Start-rite branding, from Studio Sutherland

“Every job you already have can lead to bigger opportunities”

It goes without saying that a job well done can lead to further work, and that small projects can become big projects quickly. For Studio Sutherland founder Jim Sutherland, understanding this is key.

As a studio of just two years, Sutherland says his team landed its biggest client – the world’s oldest children’s shoe company Start-rite – by being honest and enthusiastic.

“I was very clear early on that I was a small studio with little direct experience in their world,” he says. “[But] I was so excited about the prospect.”

The project, to create a new identity for the Start-rite brand – was well received, winning “several awards” and garnering a lot of press ad attention. Sutherland says it was a key part of the early success of the studio.

“Every job you already have can lead to bigger opportunities,” he says. “Often the best [thing to do is] concentrate on the work at hand. What is in front of you now, do that work as well as you possibly can, and everyone involved with it will (potentially) recommend you to others.”

Start-rite branding, from Studio Sutherland

 “I feel strongly that large projects can be done by small studios”

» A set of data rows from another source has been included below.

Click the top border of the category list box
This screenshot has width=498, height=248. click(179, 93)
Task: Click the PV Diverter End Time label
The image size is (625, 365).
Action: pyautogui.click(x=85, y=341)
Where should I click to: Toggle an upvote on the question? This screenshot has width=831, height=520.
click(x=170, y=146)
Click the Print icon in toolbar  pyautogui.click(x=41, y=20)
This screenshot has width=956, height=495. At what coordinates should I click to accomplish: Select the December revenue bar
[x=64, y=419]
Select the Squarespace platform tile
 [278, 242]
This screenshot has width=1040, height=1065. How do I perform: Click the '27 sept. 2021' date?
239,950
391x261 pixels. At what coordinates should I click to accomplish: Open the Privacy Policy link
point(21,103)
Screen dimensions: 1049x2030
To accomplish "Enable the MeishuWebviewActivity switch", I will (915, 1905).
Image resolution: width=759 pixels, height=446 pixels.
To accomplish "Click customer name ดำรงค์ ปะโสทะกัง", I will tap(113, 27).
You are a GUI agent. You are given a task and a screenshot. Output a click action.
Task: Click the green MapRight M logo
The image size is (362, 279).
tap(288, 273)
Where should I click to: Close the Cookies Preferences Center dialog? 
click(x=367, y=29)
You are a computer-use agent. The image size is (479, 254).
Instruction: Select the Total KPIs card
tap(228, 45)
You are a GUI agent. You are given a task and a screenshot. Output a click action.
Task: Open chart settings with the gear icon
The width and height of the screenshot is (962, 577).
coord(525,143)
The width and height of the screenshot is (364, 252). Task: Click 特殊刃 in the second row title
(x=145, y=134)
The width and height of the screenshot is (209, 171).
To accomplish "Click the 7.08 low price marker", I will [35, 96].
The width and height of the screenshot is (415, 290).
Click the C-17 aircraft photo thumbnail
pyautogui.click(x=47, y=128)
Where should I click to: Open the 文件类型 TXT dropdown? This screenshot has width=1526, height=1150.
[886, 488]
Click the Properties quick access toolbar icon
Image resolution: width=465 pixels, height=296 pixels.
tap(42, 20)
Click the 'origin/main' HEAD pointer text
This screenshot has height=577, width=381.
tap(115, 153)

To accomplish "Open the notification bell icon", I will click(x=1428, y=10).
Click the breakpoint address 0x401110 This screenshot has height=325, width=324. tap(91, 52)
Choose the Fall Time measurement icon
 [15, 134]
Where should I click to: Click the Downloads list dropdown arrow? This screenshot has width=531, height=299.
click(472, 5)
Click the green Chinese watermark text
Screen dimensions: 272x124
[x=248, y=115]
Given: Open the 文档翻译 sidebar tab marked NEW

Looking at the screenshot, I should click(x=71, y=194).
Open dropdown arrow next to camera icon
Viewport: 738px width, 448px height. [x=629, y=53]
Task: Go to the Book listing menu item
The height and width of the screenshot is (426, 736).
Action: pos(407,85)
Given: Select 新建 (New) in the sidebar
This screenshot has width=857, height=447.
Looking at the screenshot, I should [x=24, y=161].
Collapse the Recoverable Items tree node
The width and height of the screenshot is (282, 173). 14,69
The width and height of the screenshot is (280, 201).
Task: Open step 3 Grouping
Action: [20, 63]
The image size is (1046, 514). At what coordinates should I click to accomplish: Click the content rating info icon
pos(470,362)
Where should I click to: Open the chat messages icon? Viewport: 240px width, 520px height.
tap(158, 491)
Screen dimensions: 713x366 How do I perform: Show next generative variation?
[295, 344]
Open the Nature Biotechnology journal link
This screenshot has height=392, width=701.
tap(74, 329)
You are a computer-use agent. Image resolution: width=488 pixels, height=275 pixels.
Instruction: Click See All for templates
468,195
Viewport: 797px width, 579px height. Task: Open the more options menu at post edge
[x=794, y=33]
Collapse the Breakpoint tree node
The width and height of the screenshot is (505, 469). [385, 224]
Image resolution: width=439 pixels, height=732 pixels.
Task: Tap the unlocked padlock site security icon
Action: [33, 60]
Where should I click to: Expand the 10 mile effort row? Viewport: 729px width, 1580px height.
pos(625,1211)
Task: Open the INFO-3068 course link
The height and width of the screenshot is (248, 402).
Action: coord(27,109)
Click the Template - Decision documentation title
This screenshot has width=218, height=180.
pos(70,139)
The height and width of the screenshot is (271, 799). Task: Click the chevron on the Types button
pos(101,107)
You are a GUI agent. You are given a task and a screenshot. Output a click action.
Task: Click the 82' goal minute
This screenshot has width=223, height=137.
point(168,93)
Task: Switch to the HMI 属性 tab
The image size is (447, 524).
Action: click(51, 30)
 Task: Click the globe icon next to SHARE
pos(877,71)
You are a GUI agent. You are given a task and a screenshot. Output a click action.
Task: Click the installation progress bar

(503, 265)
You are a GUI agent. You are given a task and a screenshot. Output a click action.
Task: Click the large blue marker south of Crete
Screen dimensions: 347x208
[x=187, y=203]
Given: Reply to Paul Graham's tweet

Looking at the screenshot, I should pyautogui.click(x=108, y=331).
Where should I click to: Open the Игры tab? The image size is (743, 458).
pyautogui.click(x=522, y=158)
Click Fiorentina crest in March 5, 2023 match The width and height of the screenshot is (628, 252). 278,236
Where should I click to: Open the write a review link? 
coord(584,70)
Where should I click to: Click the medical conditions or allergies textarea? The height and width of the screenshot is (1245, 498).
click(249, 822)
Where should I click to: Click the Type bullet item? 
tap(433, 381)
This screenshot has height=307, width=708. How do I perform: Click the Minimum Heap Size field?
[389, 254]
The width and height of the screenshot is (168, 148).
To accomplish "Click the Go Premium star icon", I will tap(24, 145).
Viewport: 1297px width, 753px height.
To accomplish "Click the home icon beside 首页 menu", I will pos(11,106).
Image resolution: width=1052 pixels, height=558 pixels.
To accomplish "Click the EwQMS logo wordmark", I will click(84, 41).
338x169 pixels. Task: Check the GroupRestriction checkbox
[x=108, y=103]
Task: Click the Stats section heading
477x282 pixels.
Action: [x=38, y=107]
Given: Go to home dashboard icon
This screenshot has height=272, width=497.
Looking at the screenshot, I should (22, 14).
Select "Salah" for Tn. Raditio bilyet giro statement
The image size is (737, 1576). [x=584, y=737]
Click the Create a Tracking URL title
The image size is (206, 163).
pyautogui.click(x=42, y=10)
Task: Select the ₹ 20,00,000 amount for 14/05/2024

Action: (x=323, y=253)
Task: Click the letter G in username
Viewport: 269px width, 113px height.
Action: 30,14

In many cases, landing big clients as a small studio can be boiled down to confidence, Sutherland says.

“I was terribly insecure and shy when I was younger,” he says. “One of my old bosses told me when I set up – ‘when you are in the studio talking about the work, you are incredibly passionate – you just need to show 10% of that passion to the client’.”

Smaller studios, he says, can often offer different and in many ways more positive experiences for clients. These include more personal attention and more direct passion and creativity, rather than thinking of a project as just another part of the “business pipeline”.

“I feel strongly that large projects can be done by smaller studios,” he ends. “Treat every opportunity with the respect it deserves… It’s not an exact science, but you have to genuinely want to do the projects and have that come across.”